Unlike other utilities or companies that can terminate services for nonpayment, it’s not so easy to shut off water or sewer. “Although MetCom can, and does on a monthly basis, turn off water service for non-payment, it is essentially logistically impossible to terminate sewer service because of the corresponding public health hazards,” MetCom wrote.

Toney’s home never was connected to sewer as required, and he still uses his own septic system.

MetCom’s ability to put a lien on a property for unpaid bills is “the real legislative teeth,” staff wrote. “If the Code is amended to remove the lien requirement for past-due water and sewer charges, MetCom will be left with no effective fee collections mechanism.” Staff added that personal judgments from district court “are not an effective means of debt collection.”

“A decrease in collectible user fees will result in reduced revenue from user charges. Greater uncertainty over the receipt of user-charge revenues will cause user charges to increase,” MetCom wrote.

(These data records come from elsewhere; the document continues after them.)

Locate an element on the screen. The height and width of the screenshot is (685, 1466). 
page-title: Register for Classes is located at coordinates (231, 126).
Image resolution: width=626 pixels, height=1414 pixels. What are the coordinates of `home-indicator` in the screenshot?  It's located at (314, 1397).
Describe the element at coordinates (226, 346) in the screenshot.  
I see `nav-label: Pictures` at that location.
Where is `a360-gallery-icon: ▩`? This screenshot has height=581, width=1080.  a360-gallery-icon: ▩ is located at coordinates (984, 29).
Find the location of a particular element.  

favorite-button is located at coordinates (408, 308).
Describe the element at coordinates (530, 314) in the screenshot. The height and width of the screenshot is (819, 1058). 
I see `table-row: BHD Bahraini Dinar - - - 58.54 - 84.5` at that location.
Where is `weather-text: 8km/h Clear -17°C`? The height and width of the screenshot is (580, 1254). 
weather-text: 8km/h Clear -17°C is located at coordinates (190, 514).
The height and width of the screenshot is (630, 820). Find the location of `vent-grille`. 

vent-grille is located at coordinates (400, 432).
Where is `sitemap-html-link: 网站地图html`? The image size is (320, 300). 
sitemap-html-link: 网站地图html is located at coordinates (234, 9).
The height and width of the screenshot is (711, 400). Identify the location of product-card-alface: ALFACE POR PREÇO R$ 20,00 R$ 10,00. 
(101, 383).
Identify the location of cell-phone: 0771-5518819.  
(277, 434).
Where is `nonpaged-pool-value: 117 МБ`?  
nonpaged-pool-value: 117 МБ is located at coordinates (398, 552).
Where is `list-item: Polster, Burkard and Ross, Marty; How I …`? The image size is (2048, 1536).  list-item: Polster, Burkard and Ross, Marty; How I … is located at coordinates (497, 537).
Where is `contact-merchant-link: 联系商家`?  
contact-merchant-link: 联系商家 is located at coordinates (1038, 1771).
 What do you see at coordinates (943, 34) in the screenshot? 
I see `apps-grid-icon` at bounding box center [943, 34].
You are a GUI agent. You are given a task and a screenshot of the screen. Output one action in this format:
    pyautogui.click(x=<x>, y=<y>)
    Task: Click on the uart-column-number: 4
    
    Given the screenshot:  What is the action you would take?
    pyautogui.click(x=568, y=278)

With a current operating budget of $13.5 million, MetCom’s residential customers on both central water and sewer pay $79.97 a month, up from $55.08 a month in 2007. User rates have increased every year since 2007 as infrastructure is maintained and new systems are added.

County Commissioner Dan Morris (R), who advocated on behalf of Toney, said Tuesday, “MetCom’s response does not solve the problem. They skirt this.” He said he disagreed about the matter of collections. “The court system is very adequate and appropriate to deal with this,” he said.

“If there is a hardship, the homeowner would not be put under that kind of duress” of a tax sale. “Family circumstances should be considered,” he said.

Bohanan said Thursday, “We’re going to sit down and figure this out as a delegation. We wanted [MetCom] input. There’s a lot in between.”